• Directions
Edit the lines below, changing every "computer-use agent" to "desktop automation agent" and leaving all other text untouched.

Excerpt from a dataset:

※ ※ ※

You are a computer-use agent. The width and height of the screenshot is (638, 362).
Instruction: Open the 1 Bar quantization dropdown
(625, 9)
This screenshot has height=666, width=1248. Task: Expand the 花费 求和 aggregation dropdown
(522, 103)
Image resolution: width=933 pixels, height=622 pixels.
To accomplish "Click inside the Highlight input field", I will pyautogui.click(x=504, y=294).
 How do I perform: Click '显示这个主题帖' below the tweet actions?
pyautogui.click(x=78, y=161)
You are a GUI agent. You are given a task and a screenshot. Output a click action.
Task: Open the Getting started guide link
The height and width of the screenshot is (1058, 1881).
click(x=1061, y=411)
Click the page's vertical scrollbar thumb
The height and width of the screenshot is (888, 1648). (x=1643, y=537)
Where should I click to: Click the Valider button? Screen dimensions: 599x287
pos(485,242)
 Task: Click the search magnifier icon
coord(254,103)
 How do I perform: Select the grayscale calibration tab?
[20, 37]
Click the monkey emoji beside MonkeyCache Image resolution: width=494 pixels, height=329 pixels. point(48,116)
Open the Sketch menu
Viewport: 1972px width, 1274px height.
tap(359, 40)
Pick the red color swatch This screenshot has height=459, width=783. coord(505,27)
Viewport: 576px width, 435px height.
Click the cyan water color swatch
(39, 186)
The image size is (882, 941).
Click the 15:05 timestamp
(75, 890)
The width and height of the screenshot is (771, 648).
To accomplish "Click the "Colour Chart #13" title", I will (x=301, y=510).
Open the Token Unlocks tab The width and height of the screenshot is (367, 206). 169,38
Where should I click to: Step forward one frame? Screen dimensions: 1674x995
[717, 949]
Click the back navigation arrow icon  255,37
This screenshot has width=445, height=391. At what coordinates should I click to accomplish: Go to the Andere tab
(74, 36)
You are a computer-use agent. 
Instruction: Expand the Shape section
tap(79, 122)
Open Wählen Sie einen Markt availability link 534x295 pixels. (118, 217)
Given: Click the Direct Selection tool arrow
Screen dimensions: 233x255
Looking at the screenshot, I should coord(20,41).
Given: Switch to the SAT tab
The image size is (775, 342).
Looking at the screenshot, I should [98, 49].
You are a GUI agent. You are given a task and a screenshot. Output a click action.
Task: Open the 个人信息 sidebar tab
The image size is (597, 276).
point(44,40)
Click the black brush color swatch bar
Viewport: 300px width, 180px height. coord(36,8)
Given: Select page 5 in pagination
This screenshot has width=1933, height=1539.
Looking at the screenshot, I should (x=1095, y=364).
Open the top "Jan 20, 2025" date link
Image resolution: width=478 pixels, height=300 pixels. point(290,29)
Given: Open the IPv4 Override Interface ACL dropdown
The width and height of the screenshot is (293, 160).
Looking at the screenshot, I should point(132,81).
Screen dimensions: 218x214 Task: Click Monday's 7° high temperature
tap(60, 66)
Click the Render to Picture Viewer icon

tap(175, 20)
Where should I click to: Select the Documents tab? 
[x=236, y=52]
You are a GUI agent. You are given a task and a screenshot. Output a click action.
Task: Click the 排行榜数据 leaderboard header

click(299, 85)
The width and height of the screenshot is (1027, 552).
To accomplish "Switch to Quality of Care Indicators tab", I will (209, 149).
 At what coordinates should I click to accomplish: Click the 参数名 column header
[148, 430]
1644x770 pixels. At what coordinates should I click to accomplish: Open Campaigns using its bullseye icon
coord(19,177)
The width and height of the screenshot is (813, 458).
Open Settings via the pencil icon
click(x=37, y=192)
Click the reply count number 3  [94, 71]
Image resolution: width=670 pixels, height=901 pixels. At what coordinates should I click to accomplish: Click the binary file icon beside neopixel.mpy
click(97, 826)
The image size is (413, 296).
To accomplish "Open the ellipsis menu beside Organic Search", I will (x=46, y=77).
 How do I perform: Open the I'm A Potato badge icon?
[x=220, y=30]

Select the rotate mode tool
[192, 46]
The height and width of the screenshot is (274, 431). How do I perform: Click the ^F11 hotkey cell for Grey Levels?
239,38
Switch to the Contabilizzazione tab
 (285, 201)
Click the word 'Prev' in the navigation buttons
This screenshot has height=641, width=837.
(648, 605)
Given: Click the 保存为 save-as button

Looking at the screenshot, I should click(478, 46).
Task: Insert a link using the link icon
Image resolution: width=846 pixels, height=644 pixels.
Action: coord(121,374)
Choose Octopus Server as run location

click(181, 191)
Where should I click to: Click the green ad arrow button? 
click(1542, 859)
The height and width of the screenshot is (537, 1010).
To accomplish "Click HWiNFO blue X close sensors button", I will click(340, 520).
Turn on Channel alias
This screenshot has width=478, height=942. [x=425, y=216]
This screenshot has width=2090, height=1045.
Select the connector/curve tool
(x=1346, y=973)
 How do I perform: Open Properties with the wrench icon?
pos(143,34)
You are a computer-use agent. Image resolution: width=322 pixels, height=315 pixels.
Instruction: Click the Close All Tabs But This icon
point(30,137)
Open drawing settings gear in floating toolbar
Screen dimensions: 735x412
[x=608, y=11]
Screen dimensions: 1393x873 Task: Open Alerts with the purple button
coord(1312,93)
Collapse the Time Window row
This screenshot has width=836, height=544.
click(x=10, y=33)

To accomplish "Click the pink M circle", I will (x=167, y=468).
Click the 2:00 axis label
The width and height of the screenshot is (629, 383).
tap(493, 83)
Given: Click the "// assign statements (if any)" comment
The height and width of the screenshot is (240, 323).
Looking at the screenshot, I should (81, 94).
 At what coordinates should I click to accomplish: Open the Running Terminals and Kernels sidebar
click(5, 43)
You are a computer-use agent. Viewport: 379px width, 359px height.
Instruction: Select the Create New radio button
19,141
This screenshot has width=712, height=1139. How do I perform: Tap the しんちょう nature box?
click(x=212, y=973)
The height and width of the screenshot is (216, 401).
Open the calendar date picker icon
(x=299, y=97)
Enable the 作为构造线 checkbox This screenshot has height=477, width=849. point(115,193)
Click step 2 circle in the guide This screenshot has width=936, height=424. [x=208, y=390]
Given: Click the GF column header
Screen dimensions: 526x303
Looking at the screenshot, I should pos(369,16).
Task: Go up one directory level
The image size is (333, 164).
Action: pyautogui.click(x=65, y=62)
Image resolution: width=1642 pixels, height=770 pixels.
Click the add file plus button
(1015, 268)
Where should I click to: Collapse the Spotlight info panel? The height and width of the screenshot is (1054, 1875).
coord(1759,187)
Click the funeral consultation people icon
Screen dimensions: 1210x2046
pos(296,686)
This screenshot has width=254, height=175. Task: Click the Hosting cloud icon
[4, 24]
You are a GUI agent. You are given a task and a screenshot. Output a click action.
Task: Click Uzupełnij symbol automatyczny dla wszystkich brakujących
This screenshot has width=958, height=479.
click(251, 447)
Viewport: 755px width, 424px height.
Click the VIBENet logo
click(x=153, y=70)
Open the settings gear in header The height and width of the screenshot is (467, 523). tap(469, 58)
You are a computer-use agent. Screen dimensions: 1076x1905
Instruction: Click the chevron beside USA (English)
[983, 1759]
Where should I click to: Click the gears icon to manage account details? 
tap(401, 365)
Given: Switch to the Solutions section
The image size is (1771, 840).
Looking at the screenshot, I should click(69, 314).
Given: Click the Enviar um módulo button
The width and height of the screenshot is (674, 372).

※ ※ ※

• Correct response
You are a desktop automation agent. The width and height of the screenshot is (638, 362).
Instruction: Open the 1 Bar quantization dropdown
(625, 9)
This screenshot has height=666, width=1248. Task: Expand the 花费 求和 aggregation dropdown
(522, 103)
Image resolution: width=933 pixels, height=622 pixels.
To accomplish "Click inside the Highlight input field", I will pyautogui.click(x=504, y=294).
 How do I perform: Click '显示这个主题帖' below the tweet actions?
pyautogui.click(x=78, y=161)
You are a GUI agent. You are given a task and a screenshot. Output a click action.
Task: Open the Getting started guide link
The height and width of the screenshot is (1058, 1881).
click(x=1061, y=411)
Click the page's vertical scrollbar thumb
The height and width of the screenshot is (888, 1648). (x=1643, y=537)
Where should I click to: Click the Valider button? Screen dimensions: 599x287
pos(485,242)
 Task: Click the search magnifier icon
coord(254,103)
 How do I perform: Select the grayscale calibration tab?
[20, 37]
Click the monkey emoji beside MonkeyCache Image resolution: width=494 pixels, height=329 pixels. point(48,116)
Open the Sketch menu
Viewport: 1972px width, 1274px height.
tap(359, 40)
Pick the red color swatch This screenshot has height=459, width=783. coord(505,27)
Viewport: 576px width, 435px height.
Click the cyan water color swatch
(39, 186)
The image size is (882, 941).
Click the 15:05 timestamp
(75, 890)
The width and height of the screenshot is (771, 648).
To accomplish "Click the "Colour Chart #13" title", I will (x=301, y=510).
Open the Token Unlocks tab The width and height of the screenshot is (367, 206). 169,38
Where should I click to: Step forward one frame? Screen dimensions: 1674x995
[717, 949]
Click the back navigation arrow icon  255,37
This screenshot has width=445, height=391. At what coordinates should I click to accomplish: Go to the Andere tab
(74, 36)
You are a desktop automation agent. 
Instruction: Expand the Shape section
tap(79, 122)
Open Wählen Sie einen Markt availability link 534x295 pixels. (118, 217)
Given: Click the Direct Selection tool arrow
Screen dimensions: 233x255
Looking at the screenshot, I should coord(20,41).
Given: Switch to the SAT tab
The image size is (775, 342).
Looking at the screenshot, I should [98, 49].
You are a GUI agent. You are given a task and a screenshot. Output a click action.
Task: Open the 个人信息 sidebar tab
The image size is (597, 276).
point(44,40)
Click the black brush color swatch bar
Viewport: 300px width, 180px height. coord(36,8)
Given: Select page 5 in pagination
This screenshot has width=1933, height=1539.
Looking at the screenshot, I should (x=1095, y=364).
Open the top "Jan 20, 2025" date link
Image resolution: width=478 pixels, height=300 pixels. point(290,29)
Given: Open the IPv4 Override Interface ACL dropdown
The width and height of the screenshot is (293, 160).
Looking at the screenshot, I should point(132,81).
Screen dimensions: 218x214 Task: Click Monday's 7° high temperature
tap(60, 66)
Click the Render to Picture Viewer icon

tap(175, 20)
Where should I click to: Select the Documents tab? 
[x=236, y=52]
You are a GUI agent. You are given a task and a screenshot. Output a click action.
Task: Click the 排行榜数据 leaderboard header

click(299, 85)
The width and height of the screenshot is (1027, 552).
To accomplish "Switch to Quality of Care Indicators tab", I will (209, 149).
 At what coordinates should I click to accomplish: Click the 参数名 column header
[148, 430]
1644x770 pixels. At what coordinates should I click to accomplish: Open Campaigns using its bullseye icon
coord(19,177)
The width and height of the screenshot is (813, 458).
Open Settings via the pencil icon
click(x=37, y=192)
Click the reply count number 3  [94, 71]
Image resolution: width=670 pixels, height=901 pixels. At what coordinates should I click to accomplish: Click the binary file icon beside neopixel.mpy
click(97, 826)
The image size is (413, 296).
To accomplish "Open the ellipsis menu beside Organic Search", I will (x=46, y=77).
 How do I perform: Open the I'm A Potato badge icon?
[x=220, y=30]

Select the rotate mode tool
[192, 46]
The height and width of the screenshot is (274, 431). How do I perform: Click the ^F11 hotkey cell for Grey Levels?
239,38
Switch to the Contabilizzazione tab
 (285, 201)
Click the word 'Prev' in the navigation buttons
This screenshot has height=641, width=837.
(648, 605)
Given: Click the 保存为 save-as button

Looking at the screenshot, I should click(478, 46).
Task: Insert a link using the link icon
Image resolution: width=846 pixels, height=644 pixels.
Action: coord(121,374)
Choose Octopus Server as run location

click(181, 191)
Where should I click to: Click the green ad arrow button? 
click(1542, 859)
The height and width of the screenshot is (537, 1010).
To accomplish "Click HWiNFO blue X close sensors button", I will click(340, 520).
Turn on Channel alias
This screenshot has width=478, height=942. [x=425, y=216]
This screenshot has width=2090, height=1045.
Select the connector/curve tool
(x=1346, y=973)
 How do I perform: Open Properties with the wrench icon?
pos(143,34)
You are a desktop automation agent. Image resolution: width=322 pixels, height=315 pixels.
Instruction: Click the Close All Tabs But This icon
point(30,137)
Open drawing settings gear in floating toolbar
Screen dimensions: 735x412
[x=608, y=11]
Screen dimensions: 1393x873 Task: Open Alerts with the purple button
coord(1312,93)
Collapse the Time Window row
This screenshot has width=836, height=544.
click(x=10, y=33)

To accomplish "Click the pink M circle", I will (x=167, y=468).
Click the 2:00 axis label
The width and height of the screenshot is (629, 383).
tap(493, 83)
Given: Click the "// assign statements (if any)" comment
The height and width of the screenshot is (240, 323).
Looking at the screenshot, I should (81, 94).
 At what coordinates should I click to accomplish: Open the Running Terminals and Kernels sidebar
click(5, 43)
You are a desktop automation agent. Viewport: 379px width, 359px height.
Instruction: Select the Create New radio button
19,141
This screenshot has width=712, height=1139. How do I perform: Tap the しんちょう nature box?
click(x=212, y=973)
The height and width of the screenshot is (216, 401).
Open the calendar date picker icon
(x=299, y=97)
Enable the 作为构造线 checkbox This screenshot has height=477, width=849. point(115,193)
Click step 2 circle in the guide This screenshot has width=936, height=424. [x=208, y=390]
Given: Click the GF column header
Screen dimensions: 526x303
Looking at the screenshot, I should pos(369,16).
Task: Go up one directory level
The image size is (333, 164).
Action: pyautogui.click(x=65, y=62)
Image resolution: width=1642 pixels, height=770 pixels.
Click the add file plus button
(1015, 268)
Where should I click to: Collapse the Spotlight info panel? The height and width of the screenshot is (1054, 1875).
coord(1759,187)
Click the funeral consultation people icon
Screen dimensions: 1210x2046
pos(296,686)
This screenshot has width=254, height=175. Task: Click the Hosting cloud icon
[4, 24]
You are a GUI agent. You are given a task and a screenshot. Output a click action.
Task: Click Uzupełnij symbol automatyczny dla wszystkich brakujących
This screenshot has width=958, height=479.
click(251, 447)
Viewport: 755px width, 424px height.
Click the VIBENet logo
click(x=153, y=70)
Open the settings gear in header The height and width of the screenshot is (467, 523). tap(469, 58)
You are a desktop automation agent. Screen dimensions: 1076x1905
Instruction: Click the chevron beside USA (English)
[983, 1759]
Where should I click to: Click the gears icon to manage account details? 
tap(401, 365)
Given: Switch to the Solutions section
The image size is (1771, 840).
Looking at the screenshot, I should click(69, 314).
Given: Click the Enviar um módulo button
The width and height of the screenshot is (674, 372).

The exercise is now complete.